### Prompt:
Convert the material below, from the line with "The image size is (711, 753)." to the line with "Action: point(542,328)", into a JSON list of strings with one string per line, leaving out blank lines.

### Records to process:

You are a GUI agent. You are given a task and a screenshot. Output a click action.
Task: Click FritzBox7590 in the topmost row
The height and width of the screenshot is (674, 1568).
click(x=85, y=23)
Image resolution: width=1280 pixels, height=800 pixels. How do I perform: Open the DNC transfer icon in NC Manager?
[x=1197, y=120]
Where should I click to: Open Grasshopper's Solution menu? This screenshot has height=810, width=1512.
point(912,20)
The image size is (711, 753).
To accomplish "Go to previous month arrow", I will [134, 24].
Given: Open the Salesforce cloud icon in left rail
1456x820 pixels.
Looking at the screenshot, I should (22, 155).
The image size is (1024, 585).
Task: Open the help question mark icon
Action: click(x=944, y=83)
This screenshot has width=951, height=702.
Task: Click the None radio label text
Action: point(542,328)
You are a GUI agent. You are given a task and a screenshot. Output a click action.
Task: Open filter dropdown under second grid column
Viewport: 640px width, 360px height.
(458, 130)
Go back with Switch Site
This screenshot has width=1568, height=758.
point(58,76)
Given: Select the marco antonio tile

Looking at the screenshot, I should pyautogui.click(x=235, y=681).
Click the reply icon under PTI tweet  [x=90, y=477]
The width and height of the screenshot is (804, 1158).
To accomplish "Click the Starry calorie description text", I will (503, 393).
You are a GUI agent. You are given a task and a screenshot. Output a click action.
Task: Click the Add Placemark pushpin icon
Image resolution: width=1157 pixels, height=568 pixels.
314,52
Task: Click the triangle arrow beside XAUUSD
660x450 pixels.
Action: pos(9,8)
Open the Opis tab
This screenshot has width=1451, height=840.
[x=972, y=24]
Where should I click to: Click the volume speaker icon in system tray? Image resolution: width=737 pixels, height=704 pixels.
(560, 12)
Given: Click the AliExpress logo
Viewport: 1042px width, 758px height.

### Complete answer:
[
  "The image size is (711, 753).",
  "To accomplish \"Go to previous month arrow\", I will [134, 24].",
  "Given: Open the Salesforce cloud icon in left rail",
  "1456x820 pixels.",
  "Looking at the screenshot, I should (22, 155).",
  "The image size is (1024, 585).",
  "Task: Open the help question mark icon",
  "Action: click(x=944, y=83)",
  "This screenshot has width=951, height=702.",
  "Task: Click the None radio label text",
  "Action: point(542,328)"
]